Cases of EVHC may either be acquired or inherited in an autosomal dominant fashion. Generally, they are isolated findings. However, they have been associated with other skin disorders (eg, anhidrotic ectodermal dysplasia, hidrotic ectodermal dysplasia, pachyonychia congenita).



Eruptive vellus hair cysts (EVHCs) are thought to arise as a developmental abnormality of vellus hair follicles. A predisposition exists for follicular occlusion at the level of the infundibulum, which results in cystic dilatation of the proximal hair follicle and secondary atrophy of the hair bulb. [3]

It has been reported after application of minoxidil. [4]



Eruptive vellus hair cysts (EVHCs) occur as a developmental abnormality of vellus hair follicles. A gradual disruption occurs between the proximal and distal parts of the follicle, usually at the level of the infundibulum. This results in the retention of hairs, cystic dilatation of the proximal follicle, and subsequent atrophy of the hair bulb.

EVHCs have also been considered a type of follicular hamartoma. The cyst wall may consist of keratinization patterns from different levels of the follicular infundibulum. The keratinization is generally that of the epidermis or the outer root sheath, but foci of trichilemmal keratinization have also been reported.




The frequency is unknown. More than 50 cases have been reported in the literature; however, eruptive vellus hair cysts (EVHCs) may occur more frequently than is suggested by reports, possibly because the diagnosis is only definitively confirmed with biopsy.


Eruptive vellus hair cysts (EVHCs) have no racial predilection.
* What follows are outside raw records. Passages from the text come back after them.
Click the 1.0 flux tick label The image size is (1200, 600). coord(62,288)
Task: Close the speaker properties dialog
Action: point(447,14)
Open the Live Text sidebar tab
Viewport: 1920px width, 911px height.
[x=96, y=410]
Males and females are affected equally.


In familial cases, eruptive vellus hair cysts (EVHCs) are first noted at birth or during infancy. In sporadic cases, cysts usually develop in the late-first or second decade of life.



Eruptive vellus hair cysts (EVHCs) are asymptomatic; however, they may be cosmetically bothersome. Morbidity may be associated with treatment of the disorder. Lesions may resolve spontaneously via transepidermal elimination of cyst contents.